• _Instructions to follow_
Scan the lines below; pull out those with "computer".

• _Data shown_

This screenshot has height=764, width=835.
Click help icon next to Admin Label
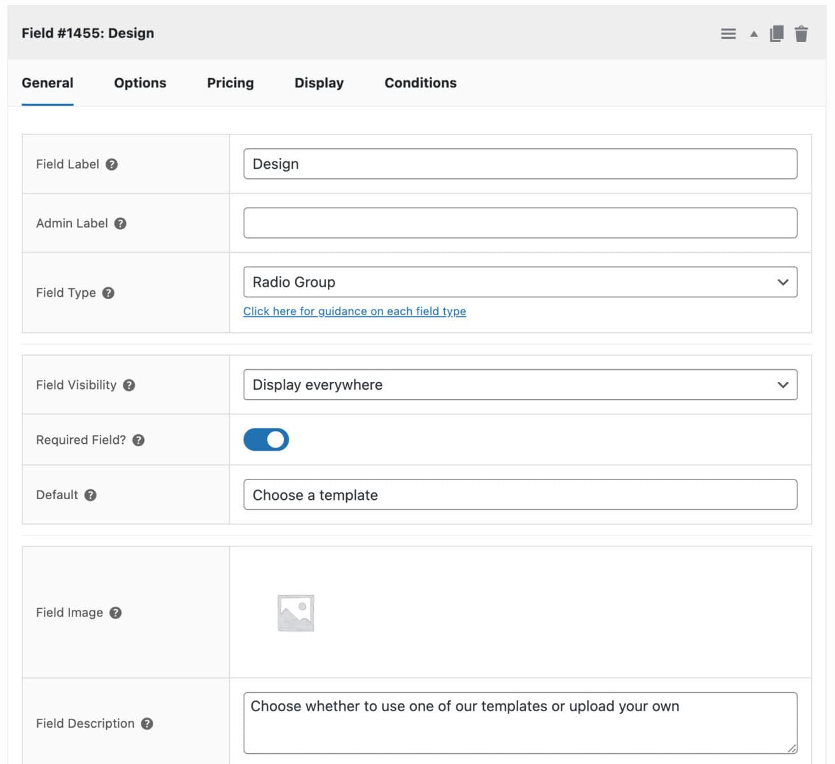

...

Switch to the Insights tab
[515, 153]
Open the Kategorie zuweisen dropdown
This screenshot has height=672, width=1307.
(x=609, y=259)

...

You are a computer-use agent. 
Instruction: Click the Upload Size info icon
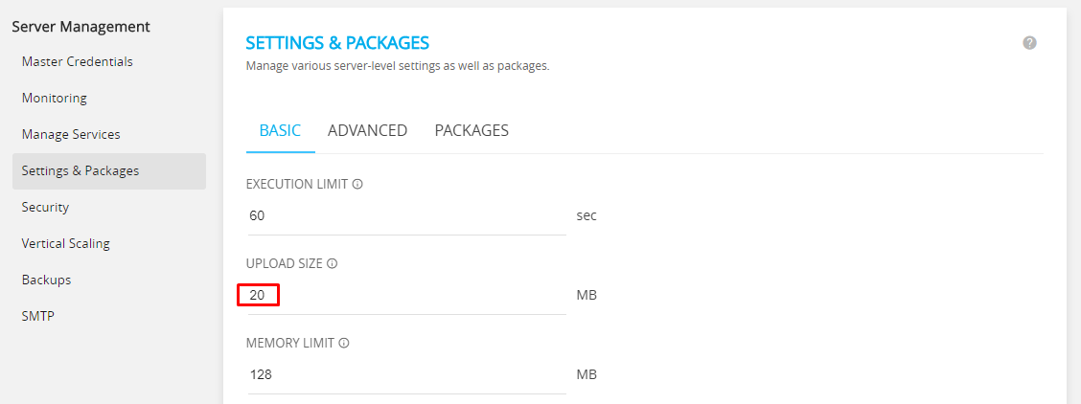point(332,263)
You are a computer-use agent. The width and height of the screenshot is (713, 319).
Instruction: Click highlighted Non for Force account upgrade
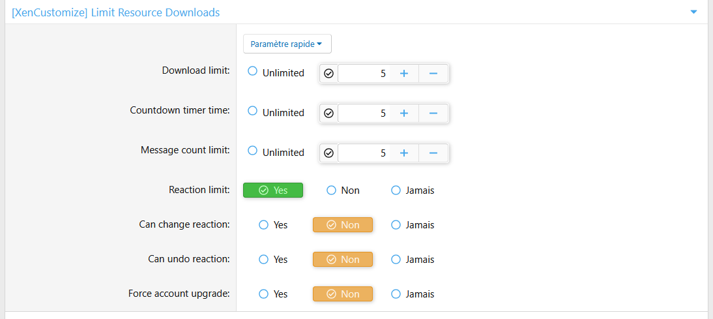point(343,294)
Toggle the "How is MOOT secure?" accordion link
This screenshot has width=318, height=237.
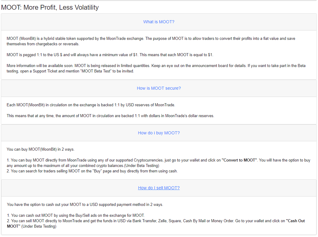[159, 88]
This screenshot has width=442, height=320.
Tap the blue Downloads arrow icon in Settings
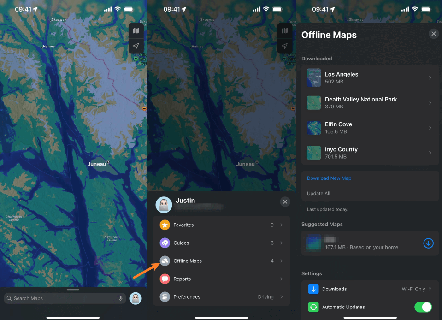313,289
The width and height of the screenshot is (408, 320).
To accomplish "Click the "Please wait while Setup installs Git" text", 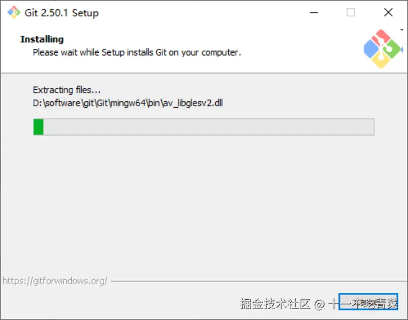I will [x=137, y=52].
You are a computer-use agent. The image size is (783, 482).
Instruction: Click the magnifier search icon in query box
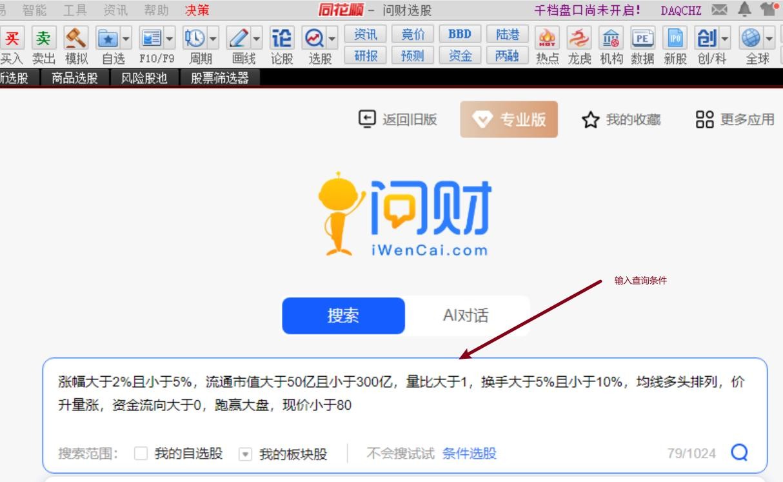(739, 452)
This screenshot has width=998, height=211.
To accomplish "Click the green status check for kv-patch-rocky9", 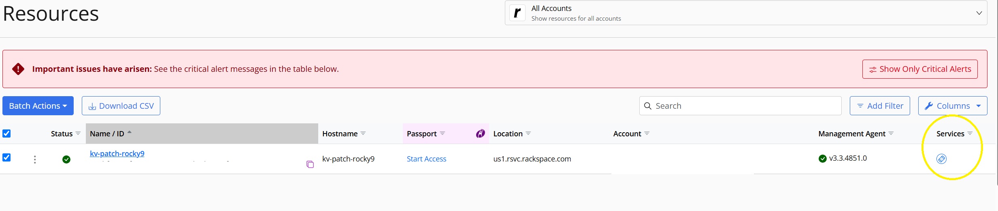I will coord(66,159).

• _Final answer_
You are a computer-use agent. 
You are a computer-use agent. The width and height of the screenshot is (713, 319).
You are a computer-use agent. The image size is (783, 482).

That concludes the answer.